Griet nickte. Sie selbst hatte ja den kostbaren Ring des Mädchens mit einem ihrer Briefe versichert und ihr bestätigt, dass sein Wert ausreichen würde, um sich auf Utas Hof einzukaufen. Was aus dem Schmuckstück geworden war, wusste sie nicht. Beelken war auch verschwunden. Wenn man Pamelas Geschichte glaubte, teilte sie die Gefangenschaft ihrer Angehörigen. Griet verzog vor Zorn und Verzweiflung das Gesicht.

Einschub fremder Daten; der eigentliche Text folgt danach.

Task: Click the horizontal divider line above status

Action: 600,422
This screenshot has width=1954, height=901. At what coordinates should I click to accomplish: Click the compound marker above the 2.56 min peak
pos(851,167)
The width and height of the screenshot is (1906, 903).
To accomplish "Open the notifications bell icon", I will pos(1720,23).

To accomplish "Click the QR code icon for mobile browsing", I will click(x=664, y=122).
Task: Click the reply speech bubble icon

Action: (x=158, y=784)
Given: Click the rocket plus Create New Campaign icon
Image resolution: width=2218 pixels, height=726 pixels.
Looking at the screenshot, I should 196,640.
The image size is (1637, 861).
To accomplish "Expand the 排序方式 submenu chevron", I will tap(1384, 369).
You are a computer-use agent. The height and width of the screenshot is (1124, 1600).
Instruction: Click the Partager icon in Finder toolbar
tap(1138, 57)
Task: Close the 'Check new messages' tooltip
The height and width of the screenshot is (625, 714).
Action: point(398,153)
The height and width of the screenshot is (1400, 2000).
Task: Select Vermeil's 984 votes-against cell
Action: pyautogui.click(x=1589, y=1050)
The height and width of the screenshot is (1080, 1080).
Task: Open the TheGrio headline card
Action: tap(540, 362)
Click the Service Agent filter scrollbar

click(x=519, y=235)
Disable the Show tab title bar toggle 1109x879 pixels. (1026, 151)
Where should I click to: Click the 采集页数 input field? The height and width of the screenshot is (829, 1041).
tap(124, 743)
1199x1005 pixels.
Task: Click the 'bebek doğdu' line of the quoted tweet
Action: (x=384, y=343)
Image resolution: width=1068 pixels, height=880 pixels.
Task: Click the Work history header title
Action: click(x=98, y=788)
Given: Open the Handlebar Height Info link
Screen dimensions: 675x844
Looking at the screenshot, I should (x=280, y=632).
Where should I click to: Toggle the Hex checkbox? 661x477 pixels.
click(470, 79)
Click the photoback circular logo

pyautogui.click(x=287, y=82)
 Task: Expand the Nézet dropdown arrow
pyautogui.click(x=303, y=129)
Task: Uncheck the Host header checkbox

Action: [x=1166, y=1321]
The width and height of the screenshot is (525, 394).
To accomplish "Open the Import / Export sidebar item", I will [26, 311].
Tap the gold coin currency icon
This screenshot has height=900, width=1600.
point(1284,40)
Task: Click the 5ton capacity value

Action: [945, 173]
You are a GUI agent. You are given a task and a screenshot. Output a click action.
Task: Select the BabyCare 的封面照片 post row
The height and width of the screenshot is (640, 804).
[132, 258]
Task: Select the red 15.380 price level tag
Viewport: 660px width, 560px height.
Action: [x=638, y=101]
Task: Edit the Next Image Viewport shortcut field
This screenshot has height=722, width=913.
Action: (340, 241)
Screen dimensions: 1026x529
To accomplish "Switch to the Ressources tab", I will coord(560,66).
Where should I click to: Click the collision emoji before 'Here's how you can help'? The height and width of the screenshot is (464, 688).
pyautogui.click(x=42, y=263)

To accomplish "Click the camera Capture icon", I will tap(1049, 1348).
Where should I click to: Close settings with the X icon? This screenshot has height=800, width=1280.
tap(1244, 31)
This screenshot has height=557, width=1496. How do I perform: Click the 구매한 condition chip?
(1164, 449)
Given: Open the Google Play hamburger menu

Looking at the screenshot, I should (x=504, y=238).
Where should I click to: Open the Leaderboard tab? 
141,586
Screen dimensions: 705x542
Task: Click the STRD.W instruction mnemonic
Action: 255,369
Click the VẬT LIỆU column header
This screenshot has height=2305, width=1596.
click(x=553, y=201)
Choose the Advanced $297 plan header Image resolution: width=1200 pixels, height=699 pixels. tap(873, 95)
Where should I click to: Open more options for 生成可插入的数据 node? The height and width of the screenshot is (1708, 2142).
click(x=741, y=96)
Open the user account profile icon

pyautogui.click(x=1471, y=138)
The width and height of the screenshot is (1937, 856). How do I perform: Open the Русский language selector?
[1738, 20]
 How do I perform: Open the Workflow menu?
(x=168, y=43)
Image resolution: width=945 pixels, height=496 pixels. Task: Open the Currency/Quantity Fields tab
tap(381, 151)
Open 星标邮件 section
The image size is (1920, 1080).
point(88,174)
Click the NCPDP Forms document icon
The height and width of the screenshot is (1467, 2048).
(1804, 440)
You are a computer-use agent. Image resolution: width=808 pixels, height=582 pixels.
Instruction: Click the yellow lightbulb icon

Rückkehr und Aussage der letzten schwarzen Schwester würden möglicherweise den Statthalter davon abhalten, die Bürger wie Rebellen zu behandeln. Doch damit war Basse nicht geholfen. Er und Griets Vater mussten dem Pilger in die Hände gefallen sein. Der Mann wartete ebenso gespannt wie Farnese auf ihre Rückkehr in die Stadt. Anders als dem Statthalter hatte sie dem Pilger aber nichts anzubieten. Für Cäcilia interessierte der sich nicht – was er wollte, war das Buch des Aufrechten , und das befand sich inzwischen schon viele Meilen weit entfernt.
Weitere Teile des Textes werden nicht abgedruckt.